Tee Time and Women's Rites: Parade's End

Either I'm reading in a fog (quite possible) or Ford Madox Ford is writing in a fog, but I am having a hell of a time making sense of the first book, Some do not..., in his quartet, Parade's End. I finished the section in which a golf excursion gets derailed when one or several suffragettes show up on the course and protest; the next chapter involves an afternoon tea of some such social gathering, and the hostess talks quite a bit to one of the young woman guests who, it turns out, was the lead suffragette in the demonstration; he's worried about getting  picked up and sent to prison for her activities - which I'm sure did happen and could have happened. She says she's not very brave or heroic - just committed - and we know (wasn't A Brief History of Women about this?) that some of the suffragettes starved themselves to death in prison, so things were pretty intense and gruesome, though it sure does not seem this way at this tea party. Turns out suff. #1 is the daughter of a late professor and a mother with a literary bent - the mother forces her way into the social event without an invitation because she wants to talk to one of the guests who she thinks can help her get published - it turns out that the guest is the young civil servant, Macmaster, whom we've been meeting on and off through these chapters; and along with him comes the disheveled but brilliant friend, Tietjens, and the young suffragette - who'd startled T. on the golf course - seems to be interested in him.

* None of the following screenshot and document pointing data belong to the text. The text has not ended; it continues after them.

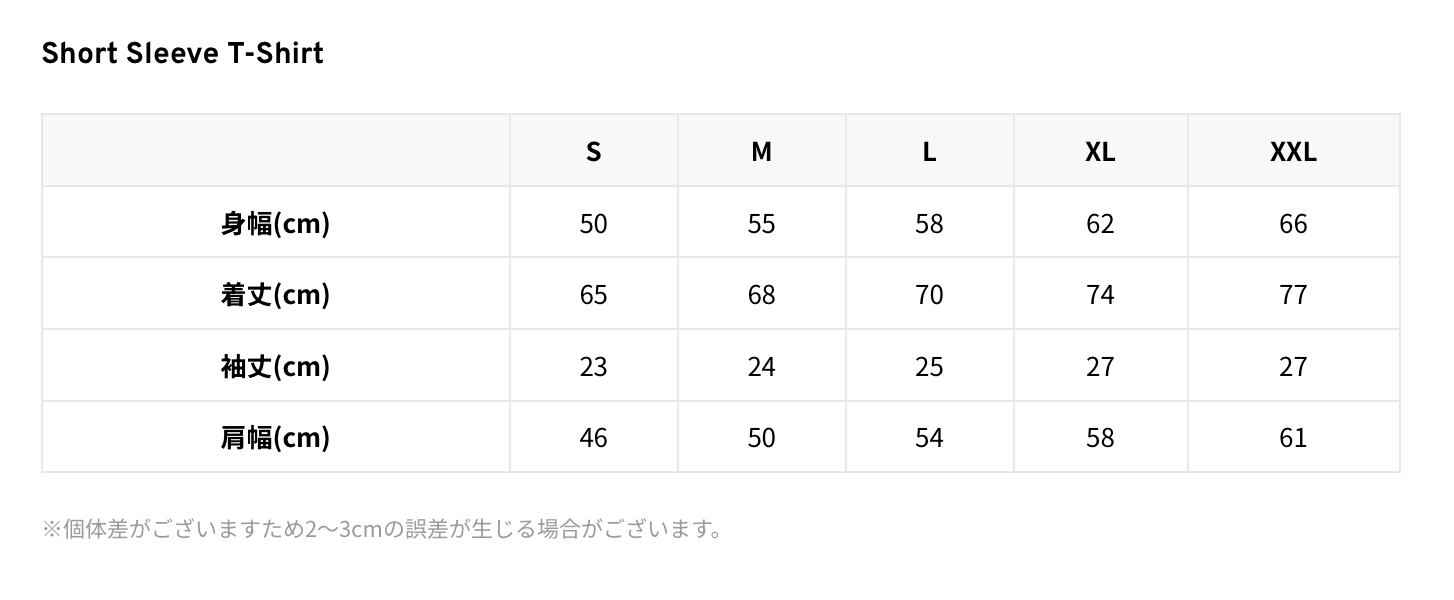Click the 2〜3cm measurement error note

click(x=382, y=528)
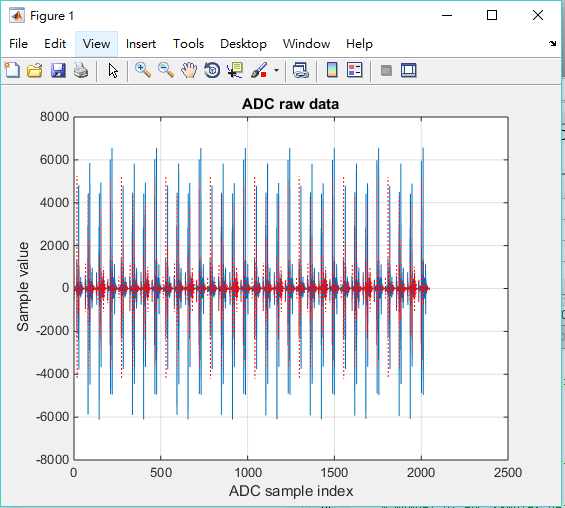Hide Plot Tools via gray square icon
The width and height of the screenshot is (565, 508).
click(x=386, y=70)
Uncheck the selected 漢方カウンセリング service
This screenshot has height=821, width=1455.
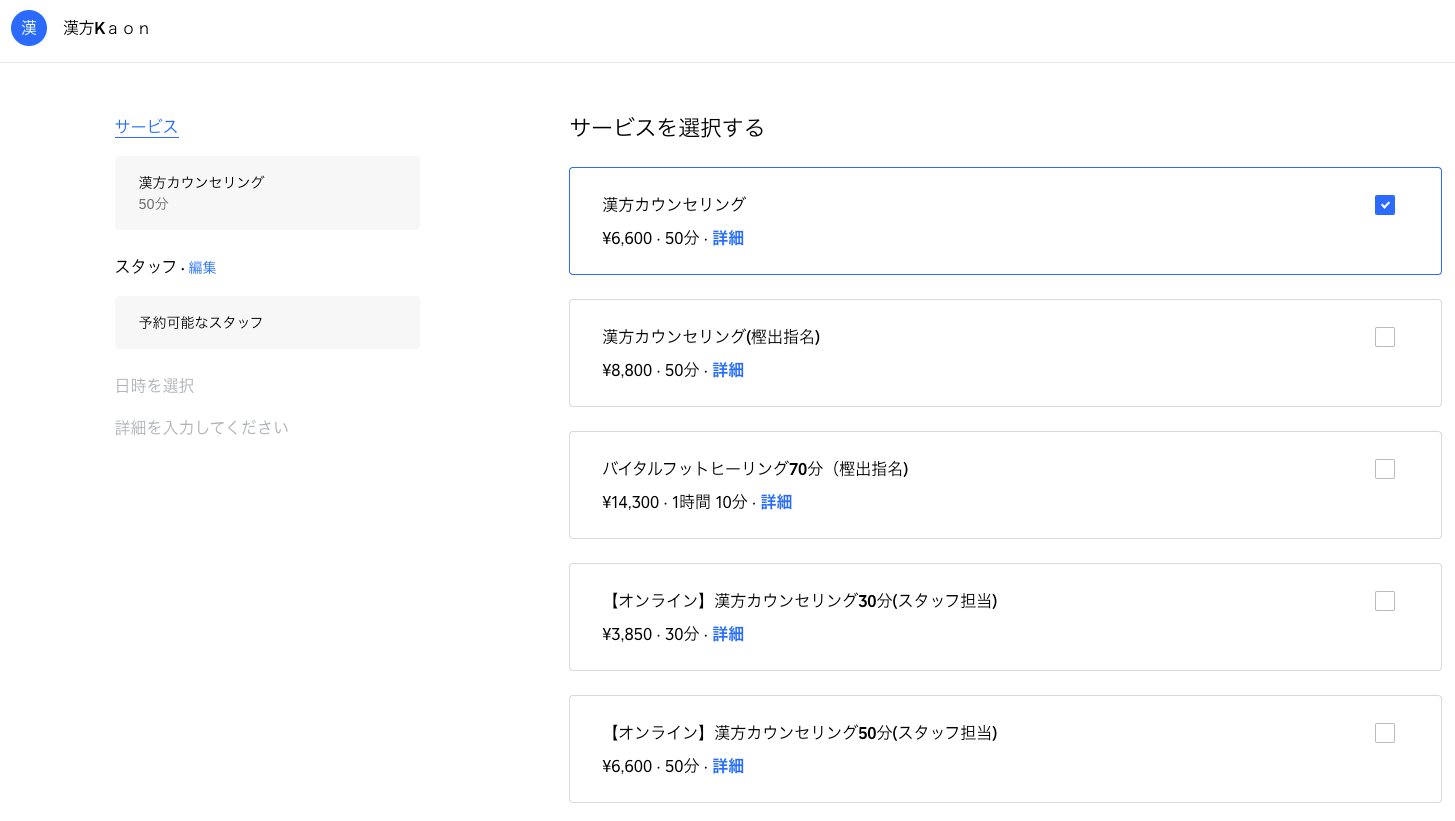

Hard to tell. We're also drifting away from the plot line that involved T.'s estranged and her odd, incomprehensible, desire to reconcile - even though by her own account she hates him and hates their child! A lot of talk and I can't keep the characters straight and can't see the connections between the diverse elements. Ford is notable for giving very little back story, very little context - if any, and that makes it really rough going, especially for an American reader a century later, who does not and cannot possibly pick up all the social cues and political references. I feel like an uninvited guest at that tea party - bewildered and out of place.